At first, it seemed that there were ways in which Smallwood’s competitive nature suited his new job as husband and father. He made sure to make time to coach their soccer teams. Despite the fact that he traveled often for work, he made sure to be home for every possible dinner he could. He recalled his own mother’s devotion; even while struggling with schizophrenia and working low-wage, part-time jobs, she had managed to save up enough money to buy her son a suit for his college debate activities.
But a few years into Smallwood’s marriage, he discovered how his hypercompetitive nature might not always suit the domestic arena. It was New Year’s Eve, and he was playing Monopoly with his wife and mother-in-law. At one point, he and his mother-in-law made a verbal agreement around some aspect of the game: “If you do this, I’ll sell you a hotel.” But then, when the moment came, his mother-in-law changed her mind.
“She was in breach of verbal contract!” he says now. He was furious. “I felt it was a violation of the rules.” It was just shy of midnight on New Year’s Eve, and to make a point, he decided he’d drive home in a huff, 50 miles, rather than spend the night at the in-laws.
The next morning, he felt like an idiot. He drove all the way back, and apologized.
Yet competition is so ingrained in his nature, he wasn’t able to promise he wouldn’t do it again. “It takes just as much energy to play a board game as it does to run a company,” he says now. “Honest to goodness, the competition for me is the same between the two. In order to win, you have to think deeply, do all these multiple scenarios, and it’s the same thing when you run a company. I literally can’t distinguish between the two, the energy required to do one or the other is so darn similar.”
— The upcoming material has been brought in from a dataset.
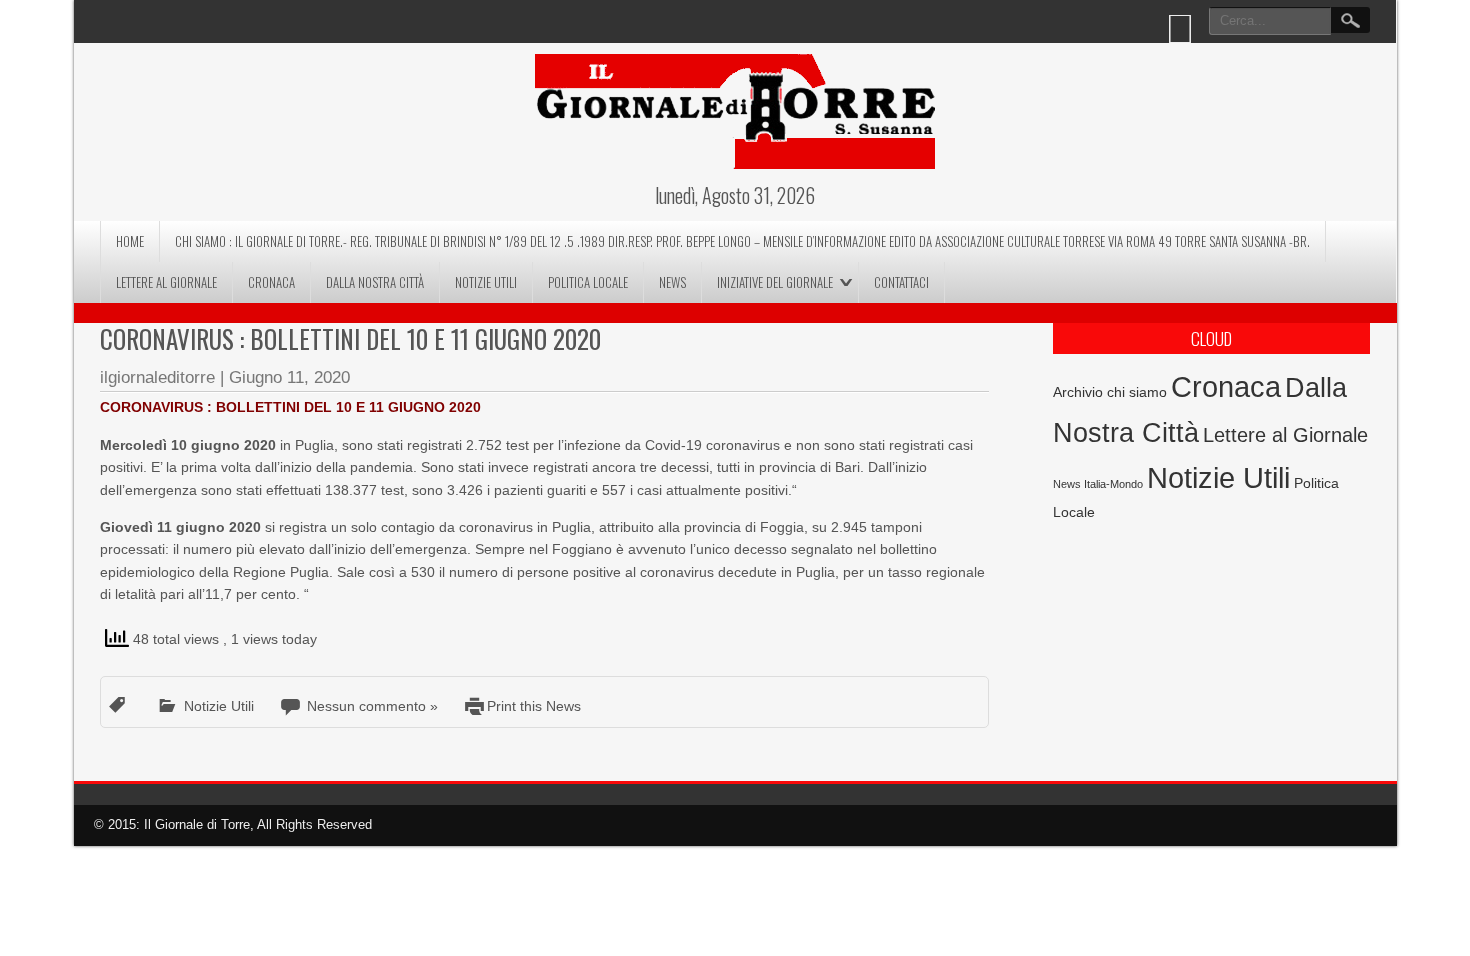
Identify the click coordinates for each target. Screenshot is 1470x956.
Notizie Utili (486, 282)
So he came to an agreement with his wife and in-laws: When the family plays a game, he’ll simply sit them out. He reads a book or goes into the garage to build something.
The garage, too, though, has become a nexus of sometimes toxic competition, he admits. All through the youths of his two sons, Smallwood invited Cody and Jeff into the garage to learn how to use various tools: a table saw, a band saw, a lathe. Cody loved working in the shop; Jeff seemed to prefer to hang out indoors with his mom.
Only about three years ago, though, did Smallwood learn why. He brought up with Jeff that he was somewhat disappointed by how little time he spent in the shop with his dad. “I’m sick of competing with Cody,” said Jeff.
Smallwood had had no idea that what was supposed to be an enjoyable pastime had become an arena of unpleasant competition for his younger son—and that it had driven him away from something that should have been pleasurable. “It shocked me,” he says now. “How’d I miss that one?”
Managing his competitive impulse has been something of a lifelong lesson for Smallwood, and he admits he’s still learning it. “For me, competition is good. It helps create the best result, ultimately,” he says, taking the broad view. “But at the same time, you can’t let that competition get out of hand. That’s when you see people cheating. That’s when you see people get ruined. So it’s good, but it has to be kept carefully within check.”
A good leader, and a good parent, should have an attuned radar to when competition crosses the line from something healthy into something else. “When it becomes toxic, you have to see it, and you have to stop it,” says Smallwood.